Javascript developers usually don’t care much about memory management. The JS engine does most of the heavy lifting for us.

In this post I’m going to demonstrate how important it is to understand JavaScript memory management.

Let’s take a look at an example:

function buildArray(n) {
const arr = [];
for (let i = 0; i < n; i++) {
arr.push(i);
}
}
function buildArray2(n) {
const arr = new Array(n).fill(0);
for (let i = 0; i < n; i++) {
arr[i] = (i);
}
}

The two functions – buildArray and buildArray2 do the same thing. They iterate n times and add the current index value into an array in the index position.

I beg to differ

The difference between the two functions is in the array initiation line:

The difference is marked with the red circles.

Measuring the runtime of these functions with 20000000 array members shows us that buildArray2 is much faster (figure 1).

Figure 1: buildArray run time (top row) vs. buildArray2 run time (bottom row)

You’d might say that 20000000 is not a valid number of array members. You are correct in most cases. You should remember, though, that this is a very simple example in which the array members are integers.

In addition, you’d might have a process that runs periodically. The difference between the above functions, multiplied by the time your process repeats can become substantial as you scale (a rendering cycle for instance).

I’ve prepared a live demo with which you can play with the size of the array as well as the number of times you repeat the iteration: https://yonatankra.com/performance/memory/demos/gcAndAllocation

If we use the demo above to test our code and set our arrays to 1000 members, with 20000 iterations we see the results in figure 2. These results show us that even with relatively small arrays, we’d might get a performance hit in certain cases.

Figure 2: The results of 20000 iterations with 1000 members array

For instance, imagine a function that recreates our small array for immutability. This function might run in response a user’s click. It can also run in response to socket messages that can come rapidly.

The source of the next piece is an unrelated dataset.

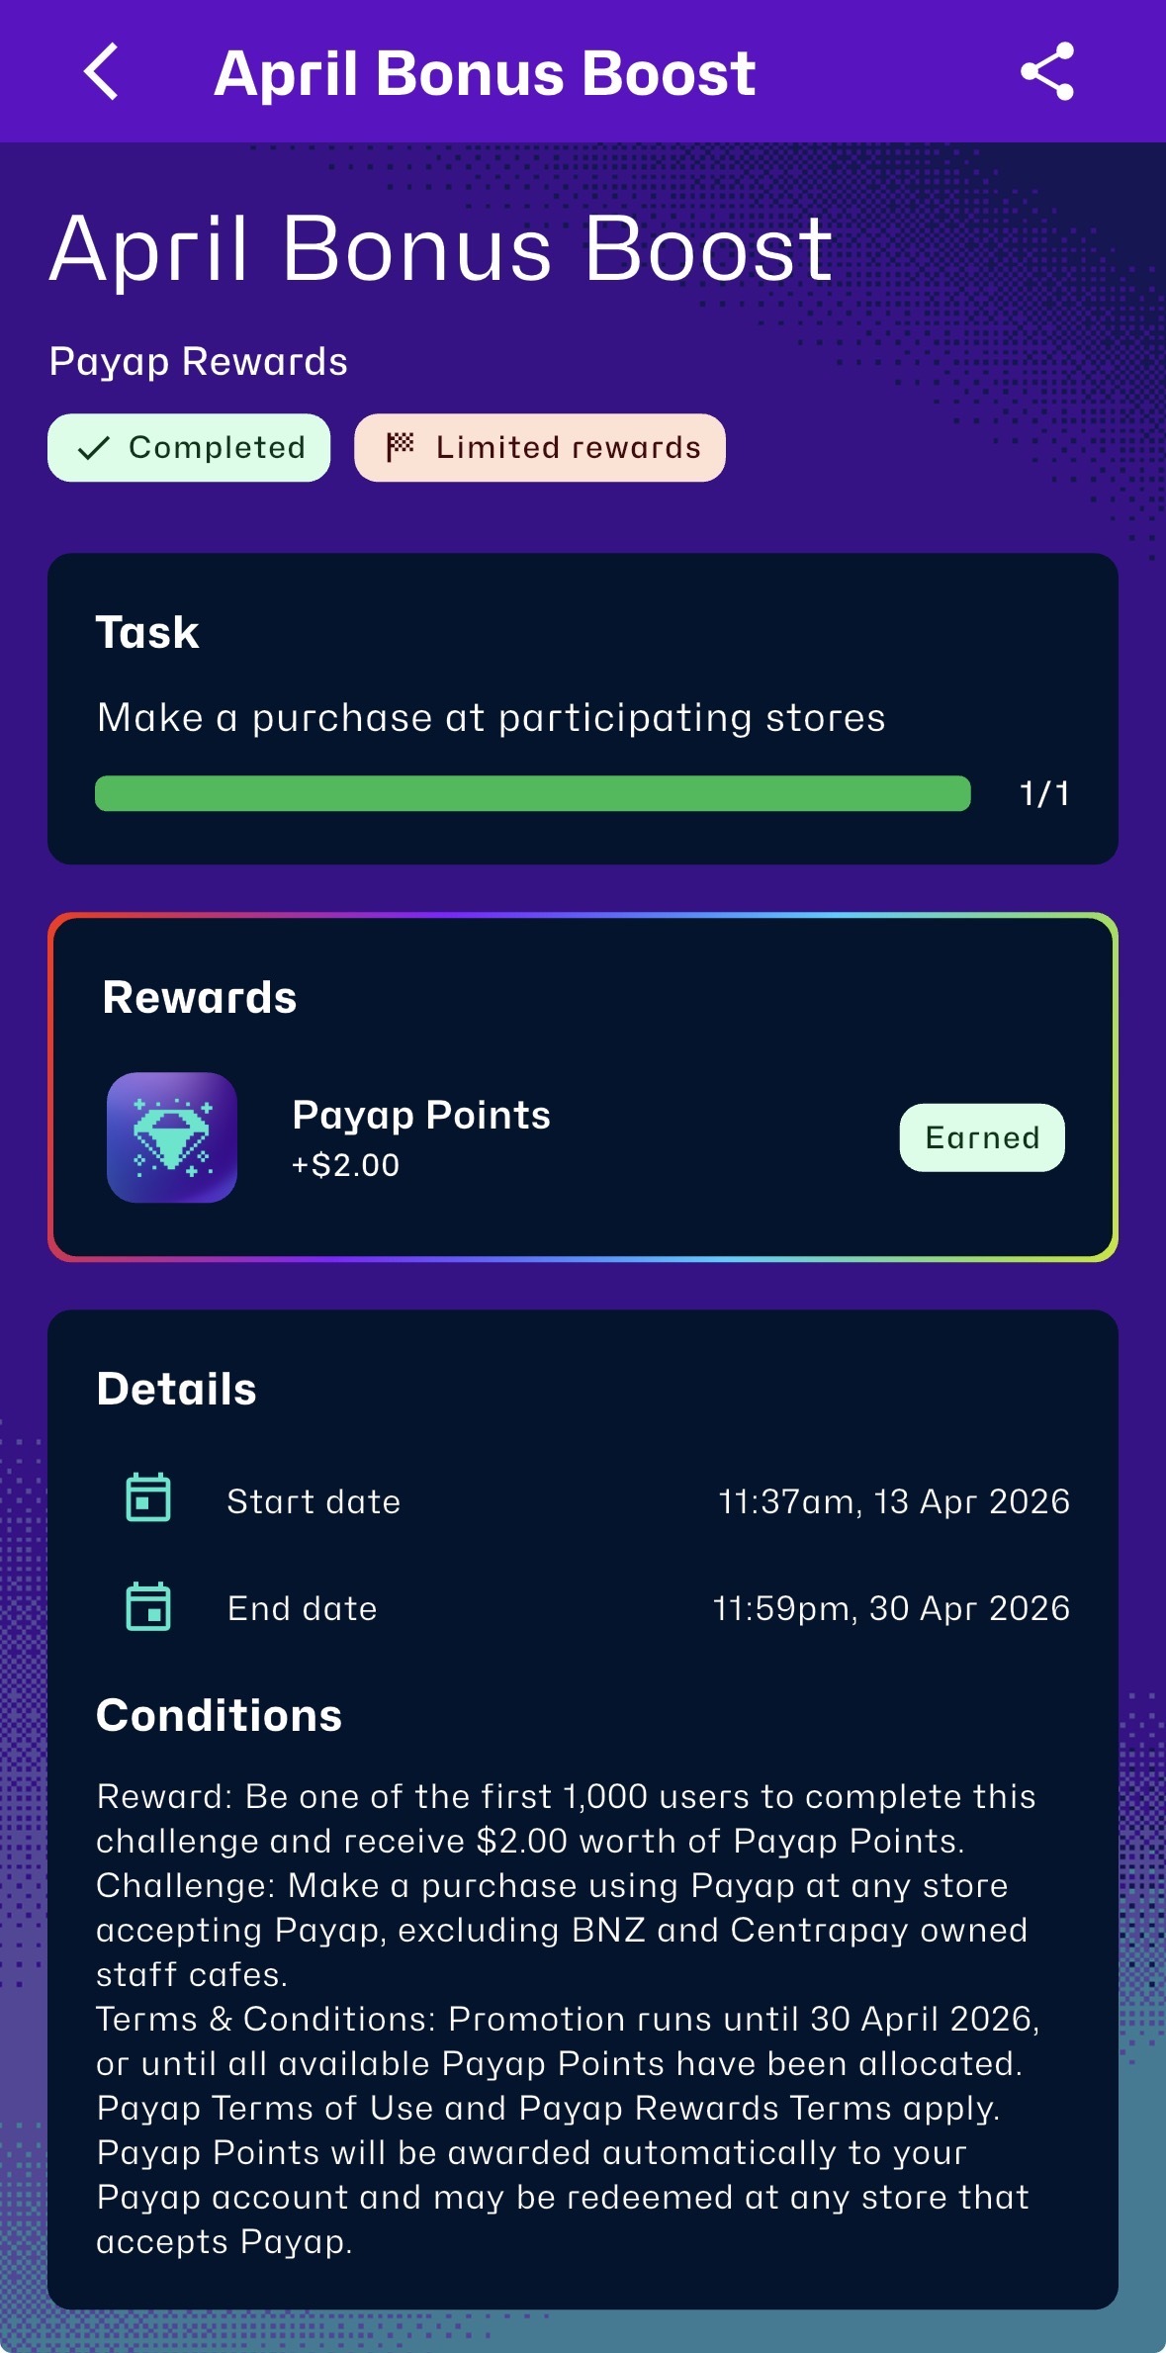Click the green task progress bar
This screenshot has width=1166, height=2353.
click(x=532, y=793)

The function done without pre-allocation will take less time to run – and the difference will stack.

Cause and Effect

In order to understand the cause for these differences, we can profile using the chrome performance tool.

The results of the profiling of the 20000000 array members run is shown in Figure 3.

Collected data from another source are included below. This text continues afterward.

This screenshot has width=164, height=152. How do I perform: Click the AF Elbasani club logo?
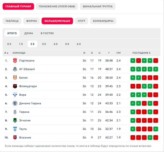tap(15, 69)
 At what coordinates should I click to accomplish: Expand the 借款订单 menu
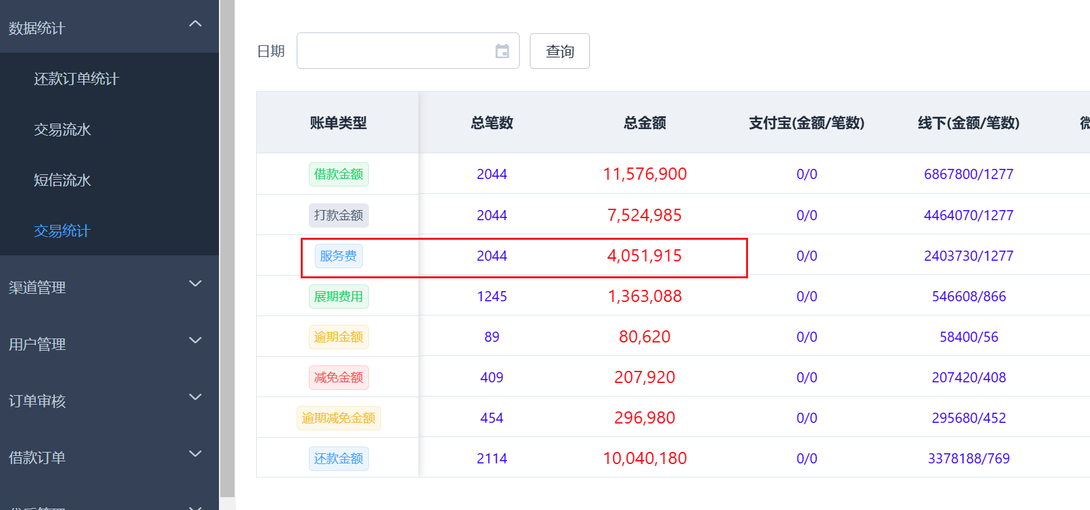(195, 455)
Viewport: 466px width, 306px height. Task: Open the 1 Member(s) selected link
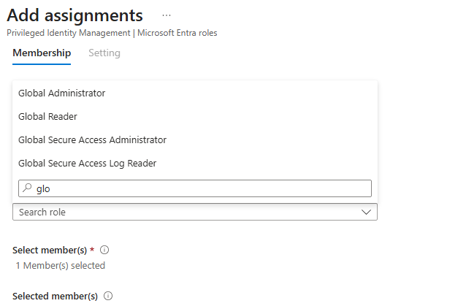[60, 265]
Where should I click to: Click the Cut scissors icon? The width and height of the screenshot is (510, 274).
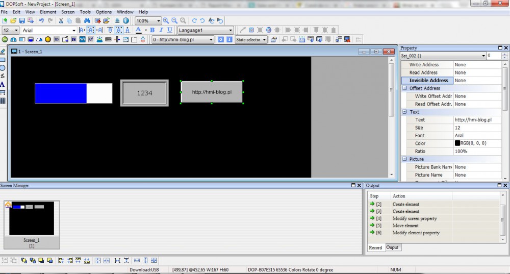click(x=61, y=21)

Figure 3: a) Profiling of buildArray. Bottom yellow rectangles are garbage collection. b) Profiling of buildArray2.

Figure 3a shows a long runtime with several garbage collection (GC) cycles. Multiple garbage collections are an indication for massive and inefficient memory allocation. Garbage collection happens when the JS engine has some data it does not need anymore and needs to dispose of it.

In our case, what happens is that the function pushes more and more elements into the array. Javascript needs more space for the array, and thus allocates more memory every few iterations.

Figure 4 shows that pushing to the array took much more time per iteration than just changing a value in a pre allocated array. That’s because there was no need to allocate memory during the run.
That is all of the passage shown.